Après une journée de repos, le convoi, conduit par la compagnie du bataillon, reprit la route dès la tombée de la nuit en direction du flanc sud du Djurdjura en profitant du couvert forestier qui sépare Béni-Ouagag de Tamelaht pour traverser de nuit, à hauteur de Béni-Mansour, les lignes de chemin de fer, l'Oued Sahel et la Route nationale. Derrière nous, un troupeau de chèvres fut déployé pour effacer les innombrables empreintes de pataugas pouvant être repérées par les patrouilles de la garnison de Tazmalt. Quant aux deux autres compagnies restées à Béni-Ouagag chacune d'elles avait rejoint ses bases.
Le convoi emprunta un itinéraire qui dérouta les forces françaises lesquelles avaient pourtant mobilisé de nombreuses troupes à la recherche des prisonniers et du fabuleux butin. Il traversa ensuite la région d'Iouakouren, jusqu'à Aït Mlikheche où il récupéra le reste du bataillon de la Zone II et son chef, le lieutenant Mohand Ourabah Chaïb, avant de poursuivre paisiblement son chemin à la faveur de la nuit pour atteindre le douar Ighram (Akbou), où il séjourna pendant deux jours, le temps de décharger et de dissimuler une partie du butin et d'exhiber les prisonniers à la population. Après cette halte salutaire, le convoi poursuivra son chemin en direction de la forêt d'Akfadou en passant par le douar Chellata et celui d'Ouzellaguen. Au sixième jour, le convoi arriva enfin à sa destination, accueilli par le colonel Amirouche manifestement satisfait de ce coup terrible porté à l'ennemi.

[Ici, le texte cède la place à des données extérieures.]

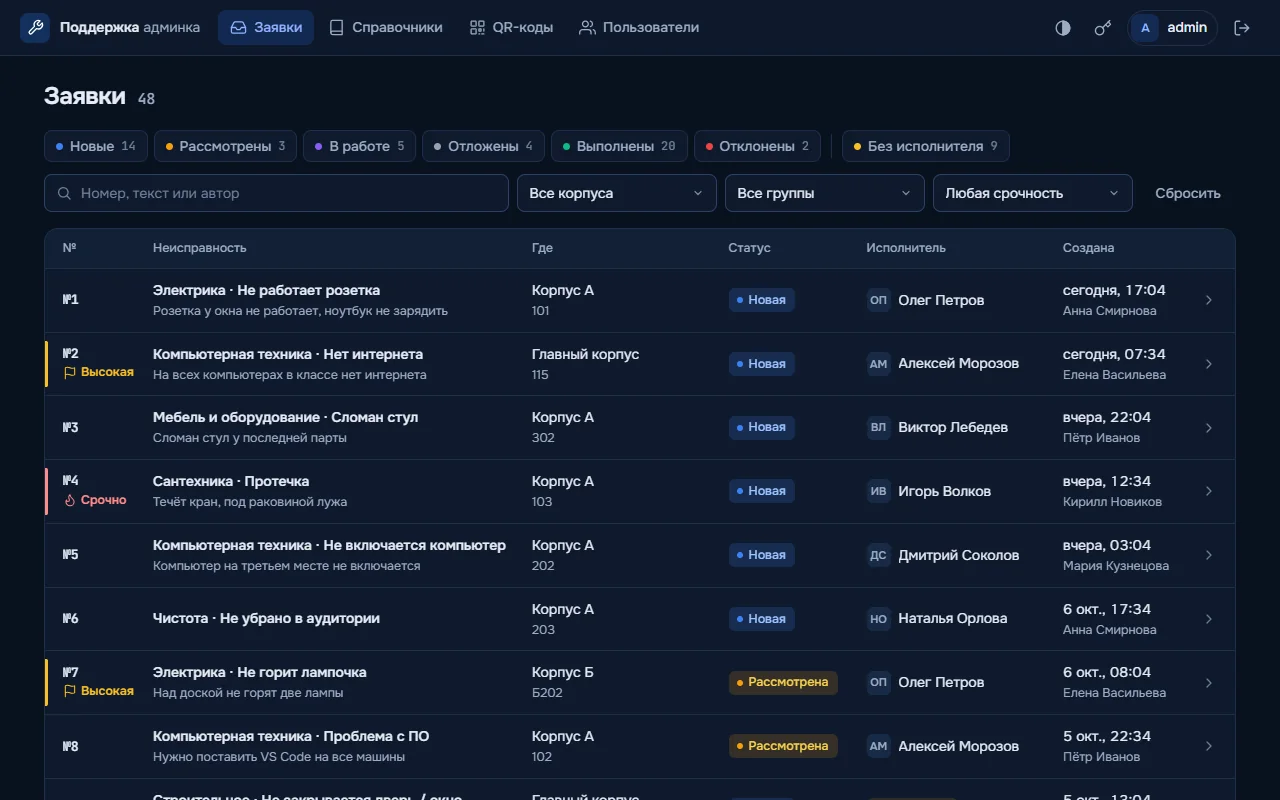The image size is (1280, 800).
Task: Click the yellow Рассмотрена status badge of №7
Action: (x=783, y=682)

Au fur et à mesure de la progression et à chaque étape, quelques mulets sont délestés de leur chargement que le chef du village dissimulera dans des abris souterrains. Leurs propriétaires, des sympathisants de la région de Hammam Dalâa, Dréat et Khrabcha, libérés d'une mission fièrement accomplie, s'en retournèrent chez eux, en toute quiétude, enfourchant leur mulet sans susciter le moindre soupçon.
L'enlèvement du poste militaire d'El Horane est, sans conteste, l'une des actions les plus spectaculaires réussies par l'ALN. Aujourd'hui, nous sommes persuadés que ce haut fait d'armes réalisé par les combattants de la Zone 2 de la Wilaya III, marquera les mémoires pour la postérité. Mais qui s'en souvient aujourd'hui en dehors des gens de la région qui ont vu ce qui s'était passé? Qui le commémore? Qui parle de cet acte héroïque qui a marqué nos esprits?...

(1) Né en 1924 à Zaâfrane (Djelfa), il sera nommé plus tard lieutenant, chef du bataillon de choc de la Zone 2, en remplacement du lieutenant Hocini Lahlou tombé au champ d'honneur lors de l'embuscade d'Izouel (Tikjda) le 28 mai 1958, après avoir lui-même succédé à Chaïb Mohand Ourbah mort au combat à la fin février 1958 dans la bataille d'Ouzellaguen. Zernouh Mohamed conduira ensuite le bataillon de choc dans les Aurès en compagnie du commando Ali Khodja de la wilaya IV où ils séjourneront jusqu'au début de janvier 1960. Il tombera au champ d'honneur à l'âge de 46 ans, en avril 1960, au milieu de ses djounoud dans une bataille près d'El-Kseur (Bejaïa).